Warehouse workers who want jobs in electrical construction will need to have strong mathematical abilities, knowledge about building construction, mechanical systems, and technical plans, and manual skills for tasks such as threading wire through conduit and installing electrical components.
The International Brotherhood of Electrical Workers Union has apprenticeship programs for training workers who want to become electricians and join the union. The minimum requirements include having a high school education with one year of algebra, achieving a qualifying score on the aptitude test and being drug free.
Tariffs on Chinese Imports
The United States is attempting to revive and protect manufacturing jobs and businesses by eliminating the “the People’s Republic of China’s unfair technology transfer-related policies and practices that continue to burden U.S. commerce and harm American workers and businesses.”
The higher cost to buy these products from Chinese manufacturers is projected to reduce the volume of imports. Products made in China currently account for almost half of the cargo that comes into the San Pedro Bay Ports. Shrinking the flow of these imports is projected to have cascading impacts on the logistics system. Less cargo to move is projected to result in less employment for longshore workers, truck drivers and warehouse workers.
Improved Health in Neighborhoods near Trucking Corridors and Warehouses
There are 365,000 apartment buildings and houses located within 2,000 feet of a large warehouse in the Los Angeles region. Working-poor Latinx families make up a disproportionate share of these residents. Because of diesel truck emissions, they make more frequent visits to emergency rooms, have higher rates of asthma and heart disease, and even more premature deaths than other residents in the region.
Carbon Pricing
Holding warehouses and trucking companies accountable for reducing and ending the environmental and human costs of diesel emissions could be part of a solution to the climate crisis. This would mean that carbon taxes to offset the adverse impacts of fossil fuels would be collected from fuel suppliers. The cost for products and services would include the environmental and public costs of the carbon energy they use.
This could mean fewer trucks are on the road, less traffic congestion, and fewer purchases of plastic items that last days in the home and centuries in landfills.

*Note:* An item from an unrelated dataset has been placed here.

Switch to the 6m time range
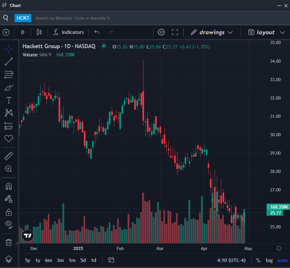 tap(48, 260)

Environmental Preservation
Warehouses in the Inland Empire are typically built on greenfield sites, that is, open land that is home to native plant and animal species. The environmental impact reports for building warehouses on these sites have documented the environmental degradation that will occur but asserted that the new warehouse jobs are an over-riding benefit that justifies the environmental harm. Warehouse jobs have also been cited as the overriding benefit that justifies locating warehouses close to developed areas and displacing residents from affordable housing.